If and only if the circles do not intersect, there exists a circle (dashed red in the picture), which is centered at the intersection of $l$ and the common axis of symmetry $g$ of the pencil, and orthogonal to all circles of the pencil. This circle intersects the axis of symmetry in the two limiting points of the pencil. These can be thought to be the two circles of zero radius belonging to the pencil.

Inverting in a circle (dotted blue in the picture) centered at one of those points will leave the axis of symmetry invariant. The dashed circle, however, becomes a line orthogonal to $g$, since it passes through the center of inversion. A circle belonging to the pencil will be transformed to another circle orthogonal to both lines, which is thus necessarily centered at their intersection. Therefore, the pencil is transformed into a pencil of concentric circles, all centered at the intersection of $g$ and the image of the dashed circle.

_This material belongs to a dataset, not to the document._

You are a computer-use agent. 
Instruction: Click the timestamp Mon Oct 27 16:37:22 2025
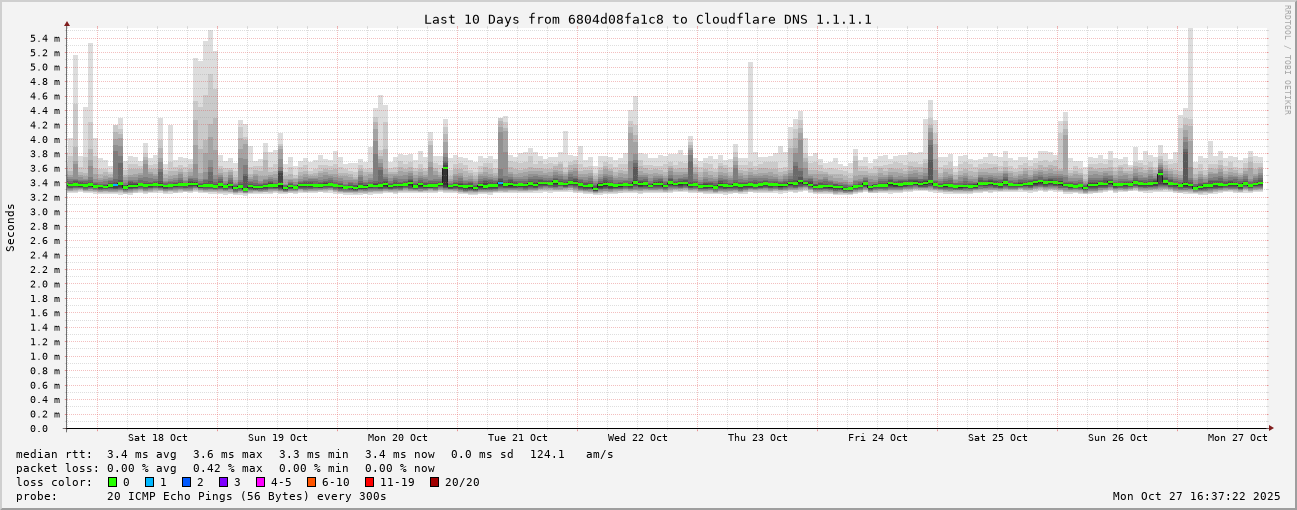pos(1196,496)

Since the radius of the circle of inversion is arbitrary, and choosing another radius corresponds to scaling the inverted picture, any well-defined quantity derived from the inverted picture has to be invariant under scaling. Therefore, it has to be defined as an expression of the ratios of the concentric circles - which is exactly what Coxeter proceeds to do. He defines $(\alpha, \beta)$ - the "distance" of the two circles - to be the logarithm of the ratios of the radii of the inverted circles.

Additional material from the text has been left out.